張本は今季のTリーグで、シングルスでは18試合に出場し12勝6敗、ダブルスでは6試合に出場し5勝1敗の成績。シングルスの勝利数は平野美宇と並びチームトップ、リーグ全体でも3位を記録し、ダブルスでも木原美悠とのペアで4勝、ホー・ジュオジアとのペアで1勝を挙げた。

張本は、「自分でもこれくらいできるとは思っていなかった」とシングルスでの結果について明かす。それでも、「毎試合、前の試合より絶対に成長した姿を見せられるようにという意識をもっていた」と語り、「自分を見つめなおし、改善していい部分が試合に現れた。自分の成長があったからこその12勝かなと思います」と、好結果につながったことには手ごたえを感じている様子だ。

また、ダブルスについては、「とても好きで、どんな選手とも即座に組めるのは自分のいいところ」と自らの持ち味だと語る。

なかでも5試合でコンビを組んだ木原は、2022年に世界ユースを制し、昨年のアジア競技大会でも銅メダルに輝いた名パートナー。「自分たちが右右のペアなので、もし相手が左右のペアだったらバック側を狙われることも多い。そこを攻められた時により対処できるように練習や戦術を考えています」とこのペアで挑む際の工夫を明かした。

■チームを支えるタレントたち

今季のKA神奈川を支えたのは、日本代表にも名を連ねるタレントたち。

パリ五輪のシングルスメンバー入りした平野、ダブルスで今年の全日本選手権を制覇した木原、長﨑美柚の2人に張本を加えた4選手は、オーダーに並ぶだけで相手に驚異を与えた。張本は、「背中を見て学べる部分がたくさんあって個性も違う。3人のいいところを自分にとりいれたり、新しい視点になって考えることで自分の成長にもつながっている」と刺激を受けていると明かす。

平野について、「バックハンドも、フォアもうまいんですけど、戦術の部分はとくに見習っている」と言及。「相手を見る力だったり、自分のタイミングをもっているので、相手のリズムが少し崩れると反撃したり、そういう部分がすごいです」と今季から主将も務める23歳について述べている。

また、サウスポーの長﨑については「ラリー中の打点が速い。サーブからの3球目、スピードは予測しなければ返せないくらい」と述べ、木原についても「ロングサーブ、ショートサーブ、同じところで出せるので見分けづらい」と、サービスの上手さを特徴として挙げる。

この4選手は国内外の遠征でともに過ごす時間も多い。コート外でも気軽に会話を交わす関係性を築いており、チームの強さを支える。

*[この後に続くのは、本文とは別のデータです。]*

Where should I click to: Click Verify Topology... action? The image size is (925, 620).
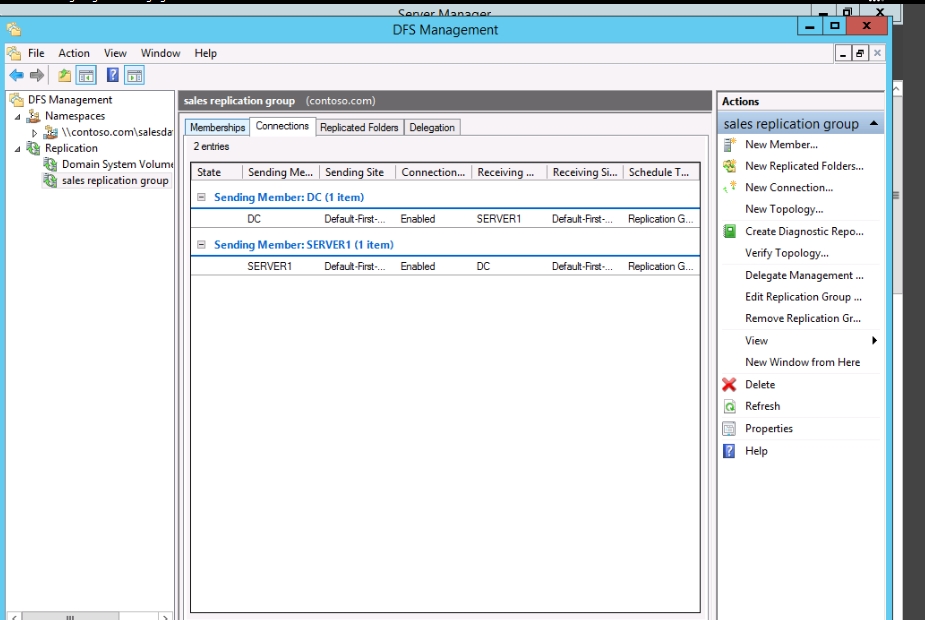click(786, 253)

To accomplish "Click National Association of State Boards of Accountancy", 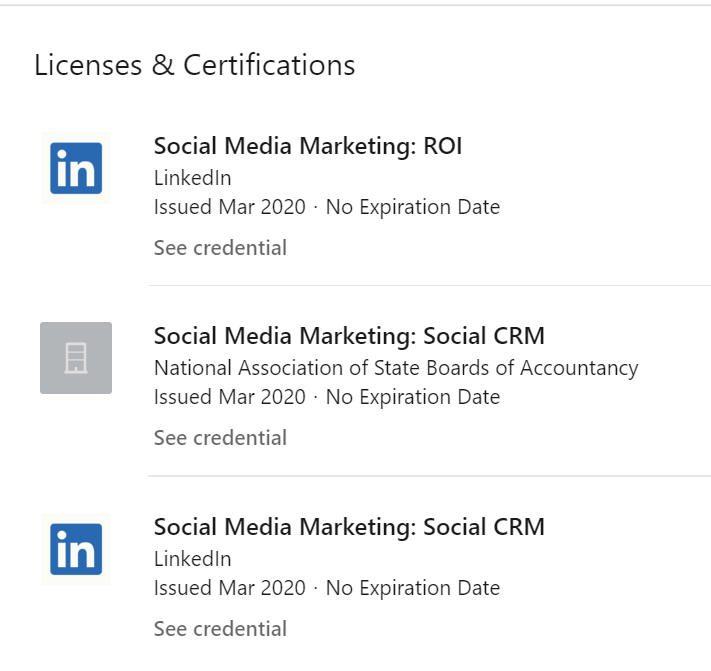I will 395,368.
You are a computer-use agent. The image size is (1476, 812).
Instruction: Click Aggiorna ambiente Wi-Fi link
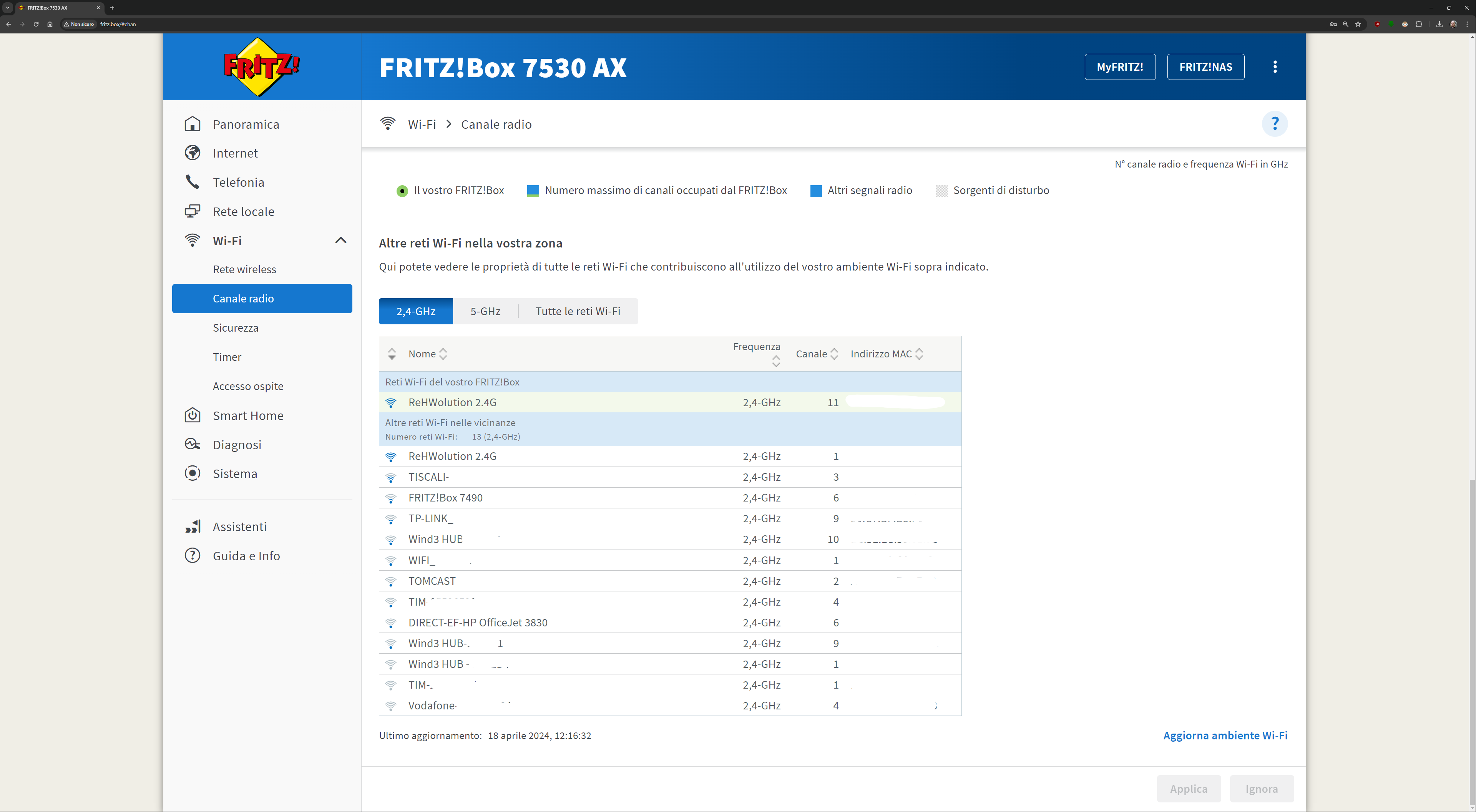(x=1225, y=735)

ダブルスで10勝を挙げた長﨑美柚(左)と木原美悠 撮影:SPREAD編集部

■異なる試合の進め方

張本は平野、長﨑、木原の3選手と自らでは、試合の運び方に違いがあると言及。それが顕著に現れるのがカットマンを相手にした対応で、急ぎすぎずに相手を窺いながら、時にはミスを待つという柔軟な戦い方も引き出しとして備える。激闘を繰り広げた1月6日の橋本帆乃香(日本ペイントマレッツ)戦では、第3ゲーム時点でリードを許す展開も粘り強いラリーで対抗し、結果的には逆転勝利に持ち込んだ。

張本は「あの先輩方は1球のプレーの長さが長くないですし、短時間で終わらせて軽々と試合をしている。私は一発で抜くことがあまりできない」と自らのスタイルとの違いを分析。「相手のミスを待つのもありと思いながら試合をしていて、最悪促進ルール(試合時間が長引くことを防ぐため、長時間のラリーを禁止する)になってもまた戦える」と、相手の出方を見ながら戦うこともあるとする。

今季のKA神奈川はシングルスでは張本、平野が中心を担い、長﨑も8勝を挙げて奮闘した。またダブルスでは長﨑、木原が10勝ずつを挙げてリーグ2位、張本の5勝も全体では10位に入った。ほかにも、昨年補強したチャン・ルイは昨年12月の「WTT女子ファイナルズ」にも出場した実力者で、今年の全日本選手権ジュニアの部で張本と優勝を争った面手凛も今季のTリーグでは勝利を挙げた。4人のタレントを中心に、質、量ともに申し分ない陣容を揃えている。

木下アビエル神奈川の主将、平野美宇 撮影:SPREAD編集部

■各チームのキーマン

Tリーグは22日からは男子、23日からは女子のプレーオフセミファイナルが開催される。KA神奈川は日本生命レッドエルフと日本ペイントマレッツの勝者と24日に対戦。2連覇をかけて戦うことになる。

張本は日本生命について、「早田(ひな)選手は強いですし、中国選手も簡単には勝てない相手ばかり。戦うとなると難しい試合になると思います」と印象を語り、ニッペMについては「横井(咲桜)選手と大藤(沙月)選手は思い切りがいい選手で、調子がよければ平野選手とか早田選手に勝つこともある」と、進境著しい2人のキーマンの名前を挙げて警戒心を強める。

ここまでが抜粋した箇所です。